This includes the JavaScript that web applications download into the browser. Free Software Foundation founder Richard Stallman has warned of what he calls "The JavaScript Trap", where a computer user believes he's running nothing but free software, only to discover that his browser is stuffed with nonfree JavaScript.

"You may be running nonfree programs on your computer every day without realizing it – through your web browser," Stallman said. "But browsers run other nonfree programs which they don't ask you about or even tell you about – programs that web pages contain or link to. These programs are most often written in JavaScript, though other languages are also used."

And so, the Foundation wants web-application developers to release their JavaScript under a free software license. That's right, it wants the code open sourced, but this being the Free Software Foundation, it prefers the term free software.

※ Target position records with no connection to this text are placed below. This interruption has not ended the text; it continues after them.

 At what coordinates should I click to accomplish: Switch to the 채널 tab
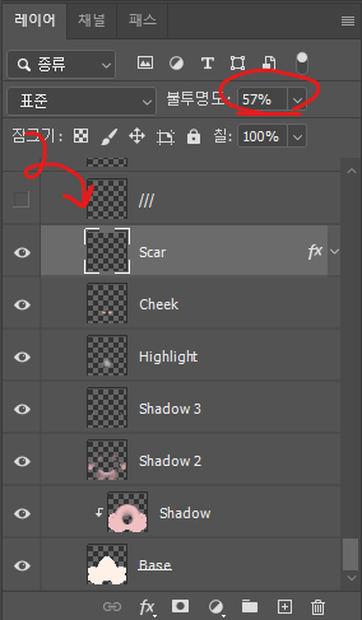point(92,20)
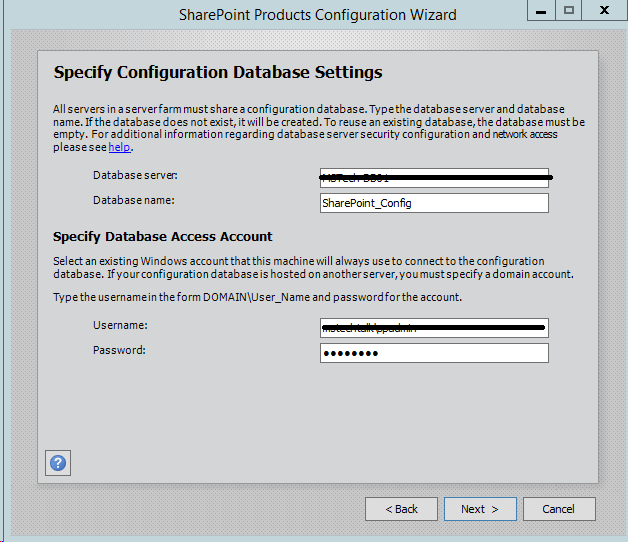Click the 'Username:' label
This screenshot has height=542, width=628.
(120, 326)
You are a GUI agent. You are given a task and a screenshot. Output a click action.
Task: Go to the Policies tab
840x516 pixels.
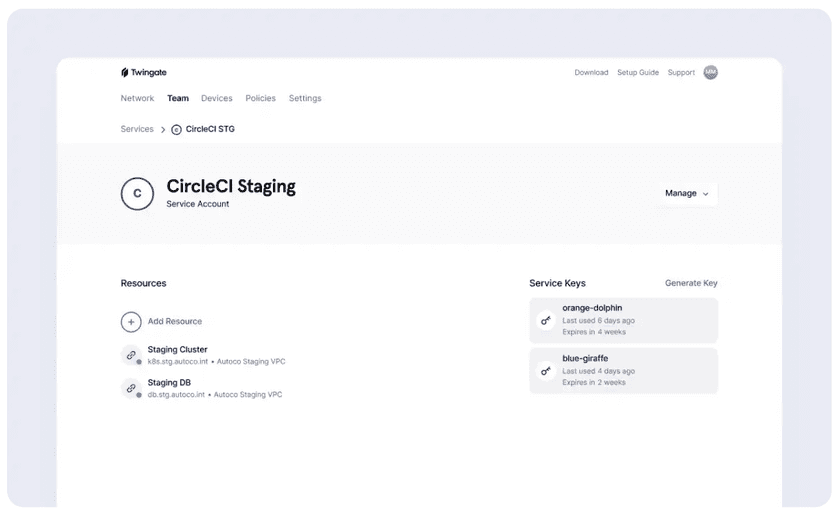260,99
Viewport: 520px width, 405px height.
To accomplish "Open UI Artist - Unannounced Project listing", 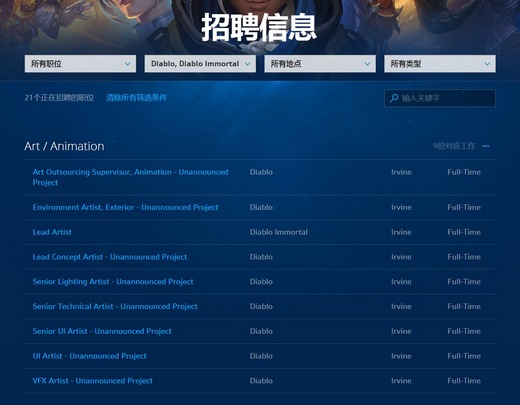I will pyautogui.click(x=89, y=356).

Stallman and his followers are not concerned with the freedom of what they call "trivial" JavaScript – code that runs, say, a small animation. "This can easily be ignored," Lee says. "You can easily block it." The Foundation is concerned with "non-trivial" JavaScript such as that used for actual computing tasks on the client. This includes the JavaScript used by an app like Gmail. "If you turn off Gmail JavaScript," Lee tells us, "you can't use Gmail."

"When you visit a website such as Gmail, your browser will download and run several thousand lines of JavaScript code. JavaScript code is no different to languages like Python, C++ or Ruby – applications written in those languages running on our computers should be free software, so we can run, modify and share them if we wish," Lee said in a Thursday blog post.

Lee acknowledges that there are ways to bypass Gmail's JavaScript, but he wants the company to go further. "Google has made a step toward this goal by developing a 'basic HTML' version of the Gmail website, which does not rely on heavy JavaScript to build the user interface. They also provide IMAP and POP interfaces for users to access their Gmail accounts without using the website at all. These are both good steps towards a larger, positive goal," Lee says.

"[But] if you use Gmail, please ask Google to take the next step towards making Gmail free software friendly by releasing the JavaScript for Gmail under a free software license. In doing so, Google would allow users who value software freedom to use Gmail in its enhanced form, and to make contributions and modifications useful to their communities."

Lee tells us the Foundation has not yet spoken to Google directly about the issue, but he said it intends to. Google did not immediately respond to our request for comment.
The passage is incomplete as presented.